++++ DATA FOR THIS TASK ++++

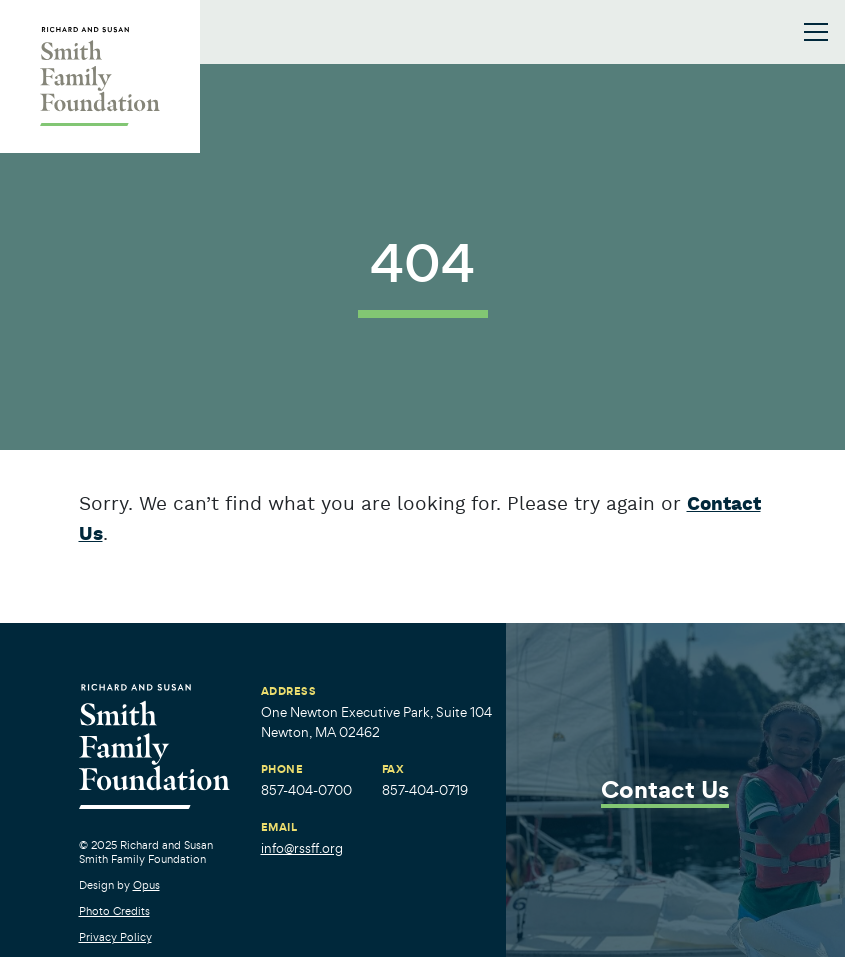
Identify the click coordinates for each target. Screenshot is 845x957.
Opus (146, 885)
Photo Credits (114, 911)
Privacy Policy (115, 937)
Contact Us (665, 791)
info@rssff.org (302, 848)
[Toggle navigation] (816, 32)
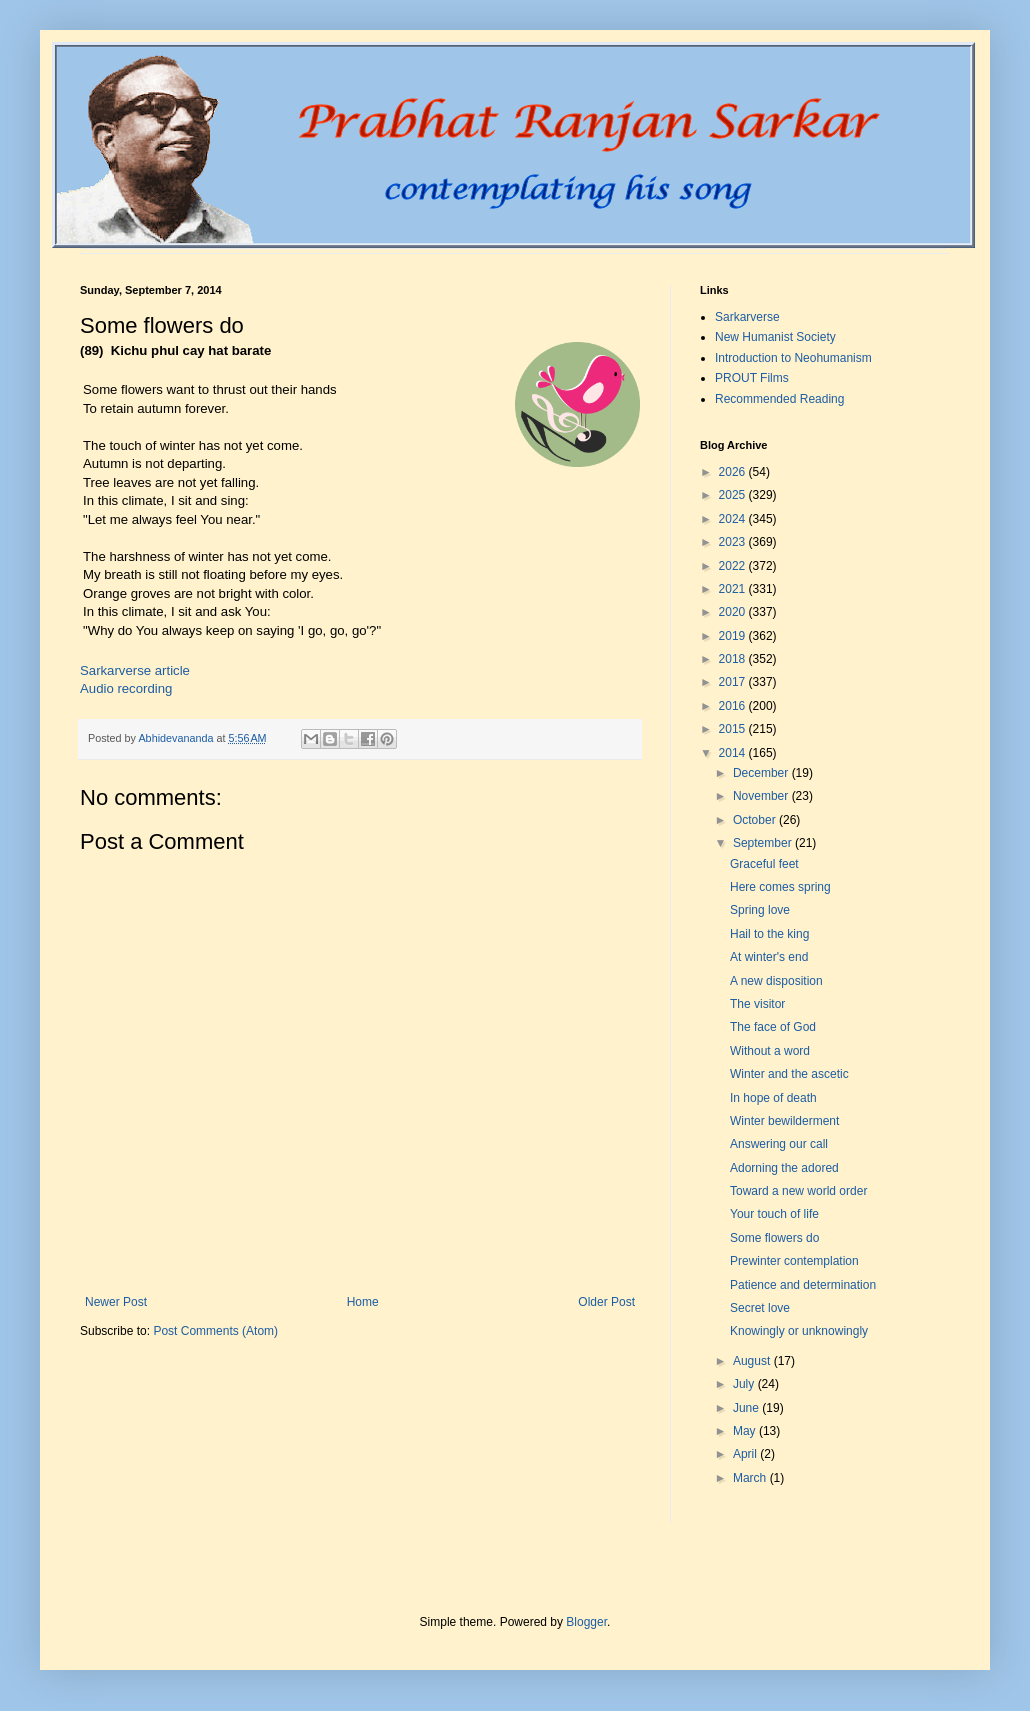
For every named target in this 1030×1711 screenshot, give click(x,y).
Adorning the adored (784, 1168)
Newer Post (116, 1302)
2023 (734, 542)
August (753, 1361)
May (746, 1431)
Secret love (760, 1308)
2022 (734, 566)
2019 (734, 636)
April (746, 1454)
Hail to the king (769, 934)
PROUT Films (752, 378)
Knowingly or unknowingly (799, 1331)
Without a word (770, 1051)
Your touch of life (774, 1214)
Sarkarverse (747, 317)
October (756, 820)
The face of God (773, 1027)
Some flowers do (774, 1238)
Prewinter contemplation (794, 1261)
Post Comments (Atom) (215, 1331)
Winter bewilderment (784, 1121)
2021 (734, 589)
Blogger (586, 1622)
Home (363, 1302)
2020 (734, 612)
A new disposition (776, 981)
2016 (734, 706)
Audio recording (126, 688)
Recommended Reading (779, 399)
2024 (734, 519)
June (747, 1408)
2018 (734, 659)
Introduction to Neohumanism (793, 358)
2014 (734, 753)
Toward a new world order (798, 1191)
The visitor (757, 1004)
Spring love (760, 910)
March (751, 1478)
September (764, 843)
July (745, 1384)
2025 (734, 495)
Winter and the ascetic (789, 1074)
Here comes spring (780, 887)
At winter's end (769, 957)
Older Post (606, 1302)
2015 (734, 729)
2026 (734, 472)
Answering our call (779, 1144)
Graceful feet (764, 864)
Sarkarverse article (135, 670)
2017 (734, 682)
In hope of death (773, 1098)
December (762, 773)
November (762, 796)
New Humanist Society (775, 337)
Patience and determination (803, 1285)
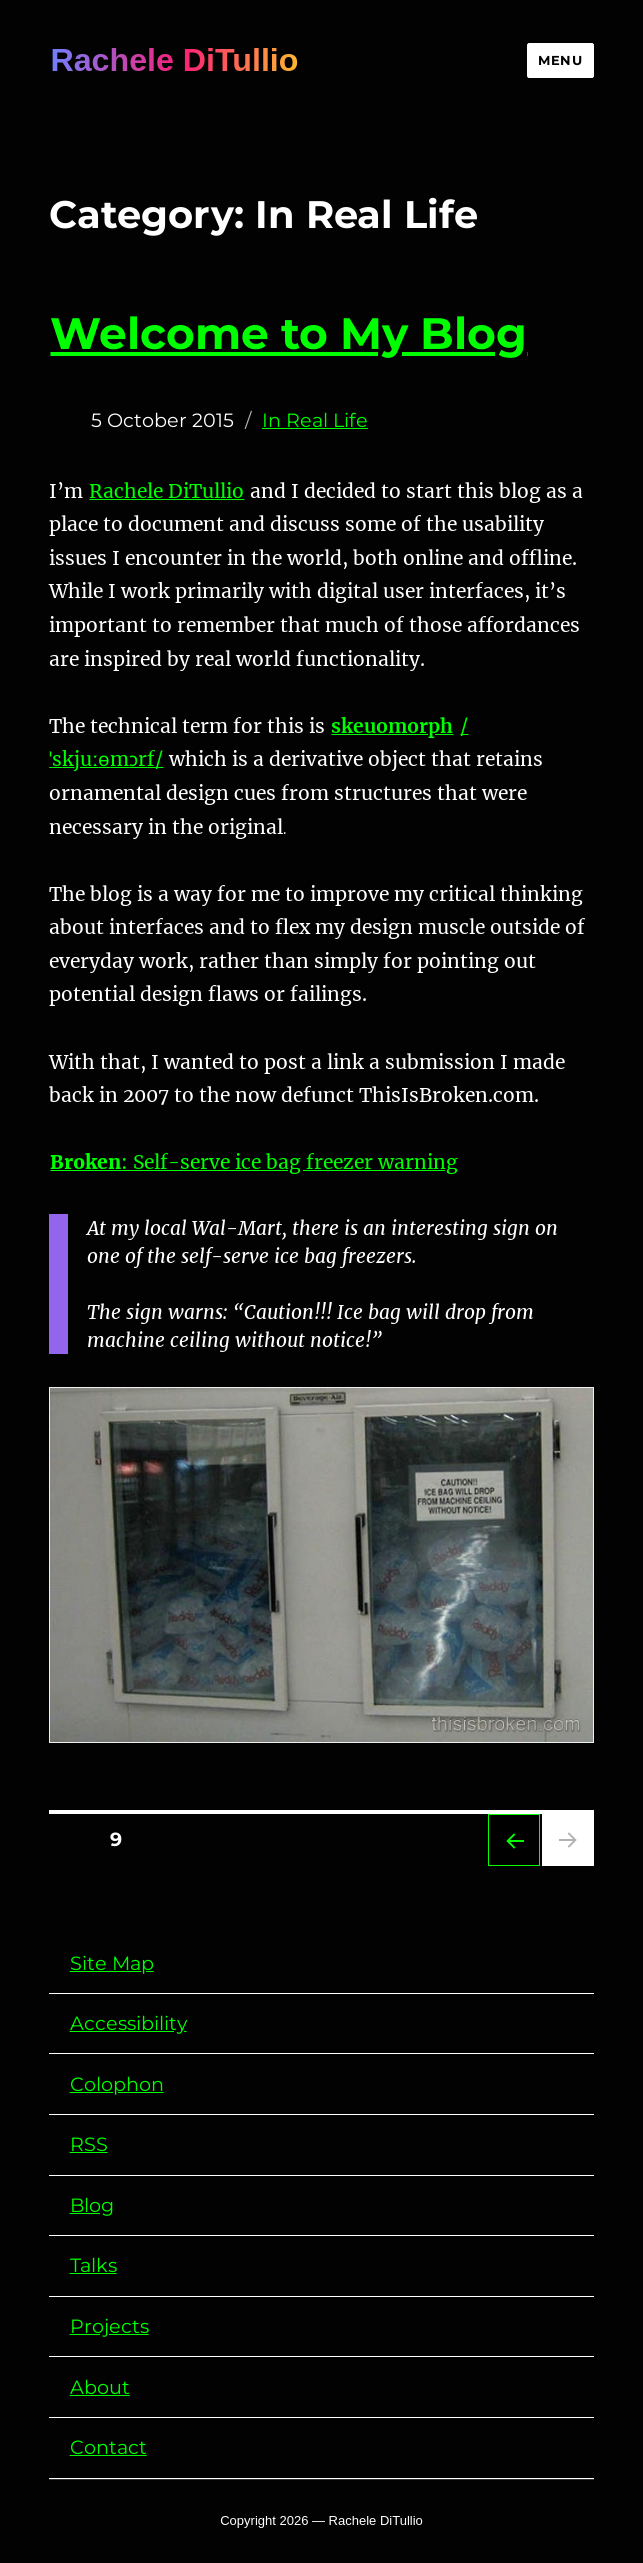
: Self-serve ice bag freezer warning (254, 1162)
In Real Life (315, 420)
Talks (93, 2265)
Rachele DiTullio (174, 60)
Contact (108, 2447)
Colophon (117, 2084)
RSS (89, 2144)
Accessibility (128, 2023)
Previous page (514, 1840)
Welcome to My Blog (288, 333)
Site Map (112, 1963)
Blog (92, 2205)
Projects (109, 2326)
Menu (560, 60)
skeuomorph (392, 726)
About (100, 2387)
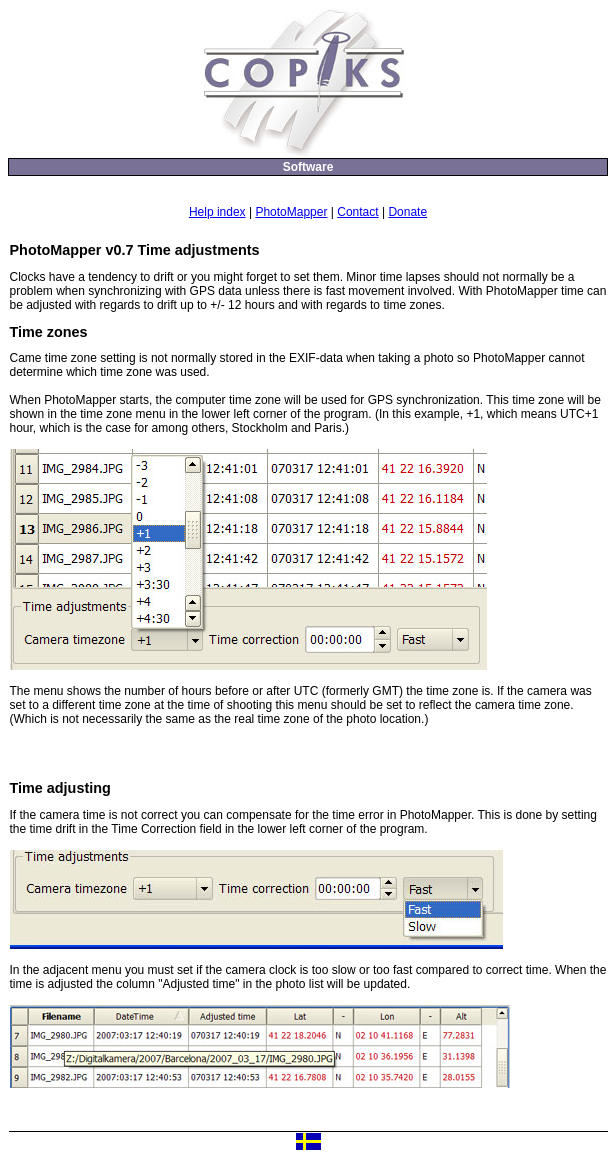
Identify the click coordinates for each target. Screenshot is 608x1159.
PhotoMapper (291, 212)
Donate (407, 212)
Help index (217, 212)
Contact (357, 212)
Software (308, 167)
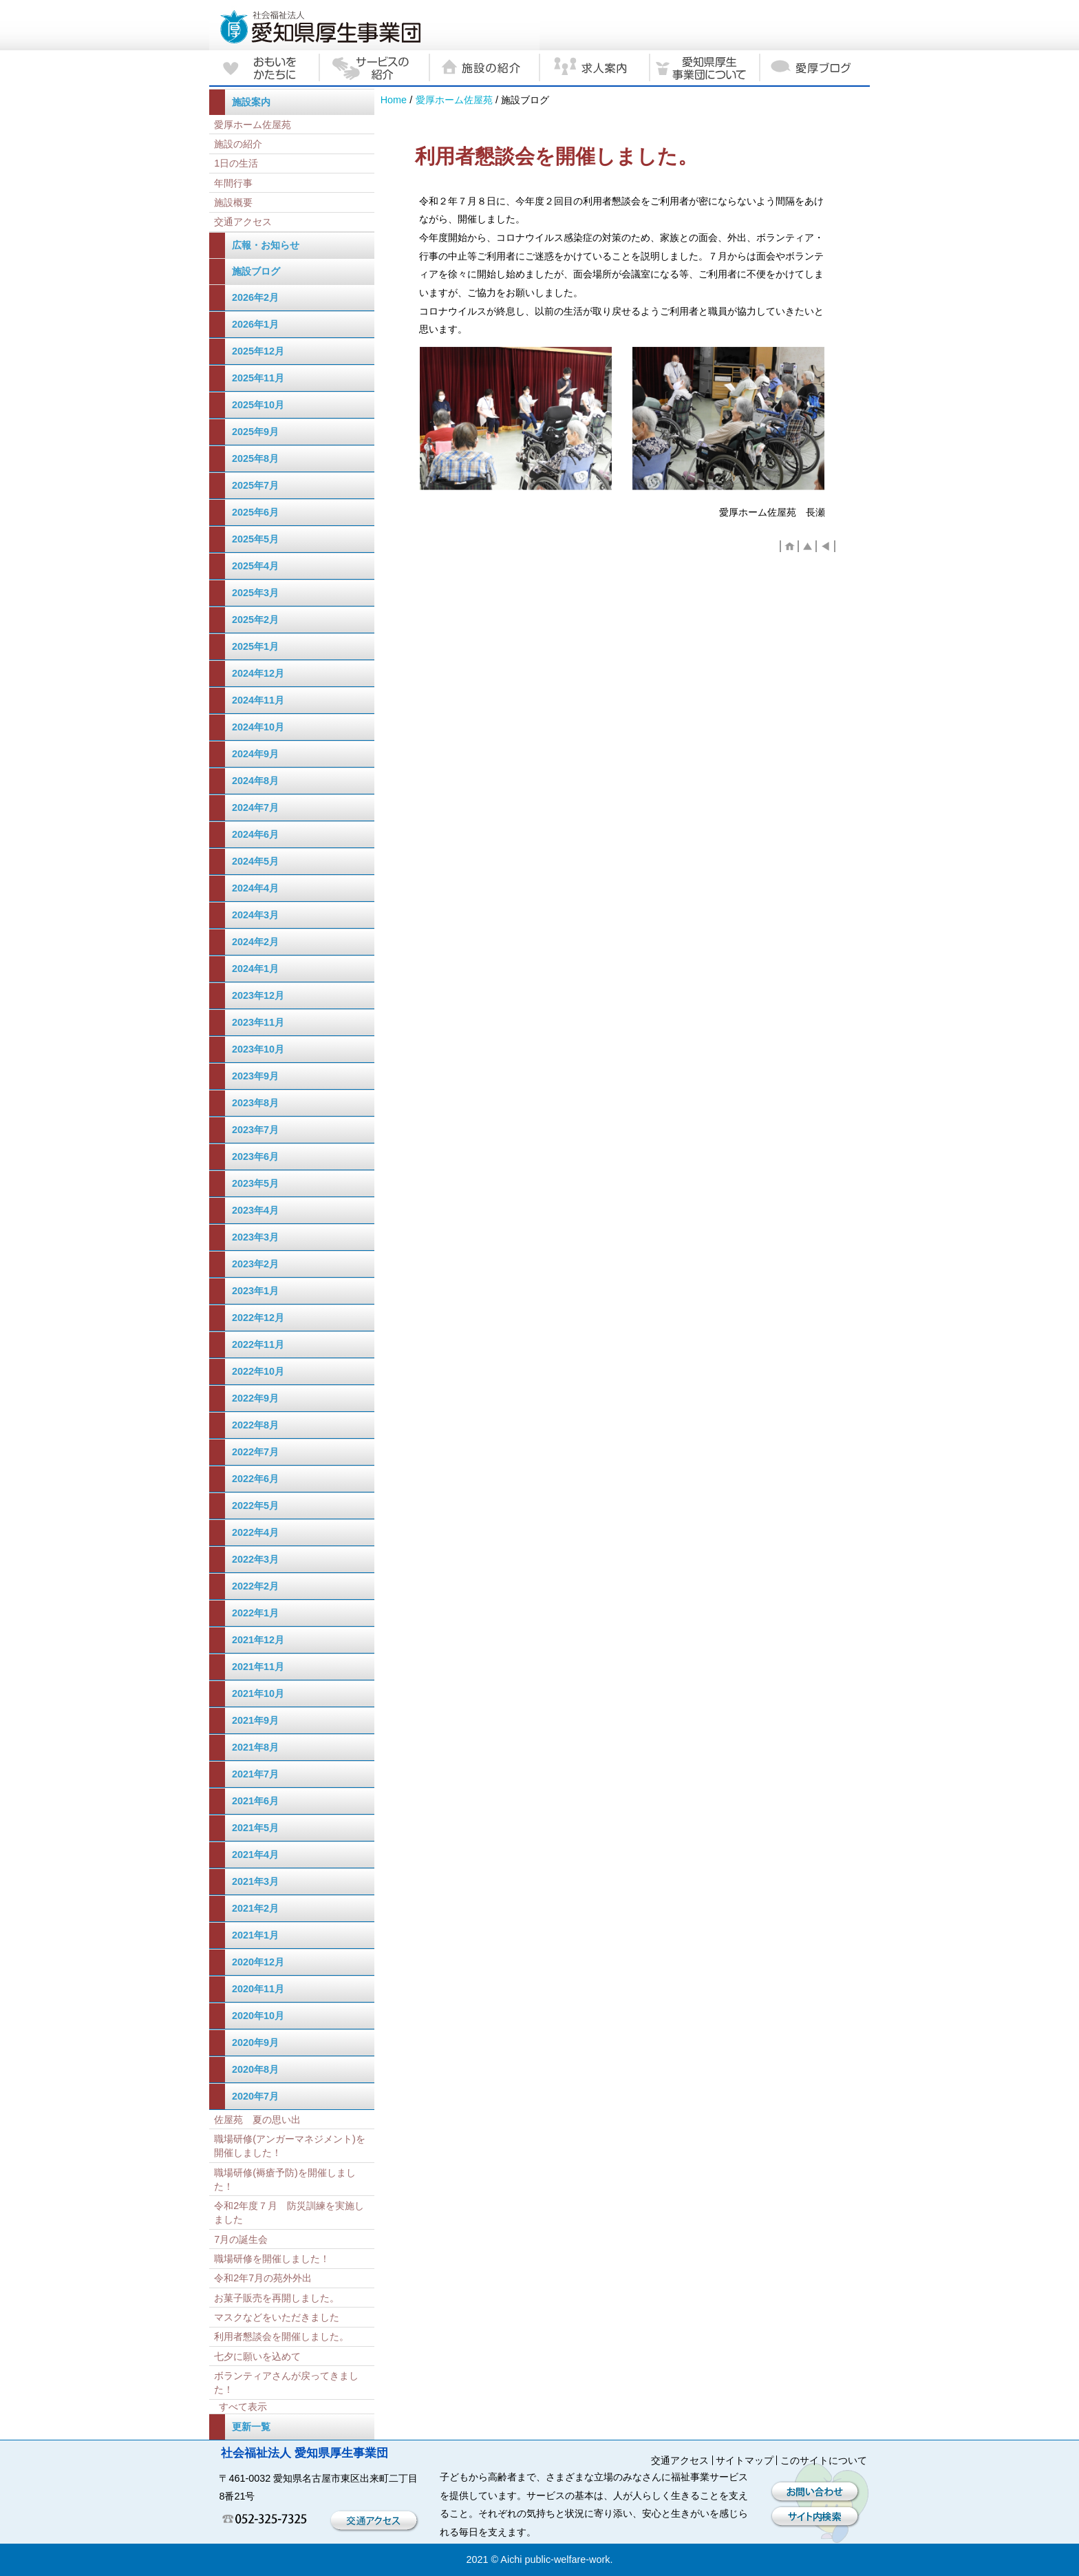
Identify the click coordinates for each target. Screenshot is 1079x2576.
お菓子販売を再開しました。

++++

TASK PROMPT
Render every line of the data above as a Markdown table with the columns Row and Line, numbering each row and skipping blank lines. Leave the pictures out.

RESULT OF THIS TASK
| Row | Line |
|---|---|
| 1 | Identify the click coordinates for each target. Screenshot is 845x957. |
| 2 | Opus (146, 885) |
| 3 | Photo Credits (114, 911) |
| 4 | Privacy Policy (115, 937) |
| 5 | Contact Us (665, 791) |
| 6 | info@rssff.org (302, 848) |
| 7 | [Toggle navigation] (816, 32) |
| 8 | For every named target in this 1030×1711 screenshot, give click(x,y). |
| 9 | Adorning the adored (784, 1168) |
| 10 | Newer Post (116, 1302) |
| 11 | 2023 (734, 542) |
| 12 | August (753, 1361) |
| 13 | May (746, 1431) |
| 14 | Secret love (760, 1308) |
| 15 | 2022 (734, 566) |
| 16 | 2019 (734, 636) |
| 17 | April (746, 1454) |
| 18 | Hail to the king (769, 934) |
| 19 | PROUT Films (752, 378) |
| 20 | Knowingly or unknowingly (799, 1331) |
| 21 | Without a word (770, 1051) |
| 22 | Your touch of life (774, 1214) |
| 23 | Sarkarverse (747, 317) |
| 24 | October (756, 820) |
| 25 | The face of God (773, 1027) |
| 26 | Some flowers do (774, 1238) |
| 27 | Prewinter contemplation (794, 1261) |
| 28 | Post Comments (Atom) (215, 1331) |
| 29 | Winter bewilderment (784, 1121) |
| 30 | 2021 (734, 589) |
| 31 | Blogger (586, 1622) |
| 32 | Home (363, 1302) |
| 33 | 2020 (734, 612) |
| 34 | A new disposition (776, 981) |
| 35 | 2016 (734, 706) |
| 36 | Audio recording (126, 688) |
| 37 | Recommended Reading (779, 399) |
| 38 | 2024 (734, 519) |
| 39 | June (747, 1408) |
| 40 | 2018 (734, 659) |
| 41 | Introduction to Neohumanism (793, 358) |
| 42 | 2014 (734, 753) |
| 43 | Toward a new world order (798, 1191) |
| 44 | The visitor (757, 1004) |
| 45 | Spring love (760, 910) |
| 46 | March (751, 1478) |
| 47 | September (764, 843) |
| 48 | July (745, 1384) |
| 49 | 2025 (734, 495) |
| 50 | Winter and the ascetic (789, 1074) |
| 51 | Here comes spring (780, 887) |
| 52 | At winter's end (769, 957) |
| 53 | Older Post (606, 1302) |
| 54 | 2015 (734, 729) |
| 55 | 2026 (734, 472) |
| 56 | Answering our call (779, 1144) |
| 57 | Graceful feet (764, 864) |
| 58 | Sarkarverse article (135, 670) |
| 59 | 2017 (734, 682) |
| 60 | In hope of death (773, 1098) |
| 61 | December (762, 773) |
| 62 | November (762, 796) |
| 63 | New Humanist Society (775, 337) |
| 64 | Patience and determination (803, 1285) |
| 65 | : Self-serve ice bag freezer warning (254, 1162) |
| 66 | In Real Life (315, 420) |
| 67 | Talks (93, 2265) |
| 68 | Rachele DiTullio (174, 60) |
| 69 | Contact (108, 2447) |
| 70 | Colophon (117, 2084) |
| 71 | RSS (89, 2144) |
| 72 | Accessibility (128, 2023) |
| 73 | Previous page (514, 1840) |
| 74 | Welcome to My Blog (288, 333) |
| 75 | Site Map (112, 1963) |
| 76 | Blog (92, 2205) |
| 77 | Projects (109, 2326) |
| 78 | Menu (560, 60) |
| 79 | skeuomorph (392, 726) |
| 80 | About (100, 2387) |
| 81 | Identify the click coordinates for each target. Screenshot is 608x1159. |
| 82 | PhotoMapper (291, 212) |
| 83 | Donate (407, 212) |
| 84 | Help index (217, 212) |
| 85 | Contact (357, 212) |
| 86 | Software (308, 167) |
| 87 | Identify the click coordinates for each target. Screenshot is 1079x2576. |
| 88 | お菓子販売を再開しました。 |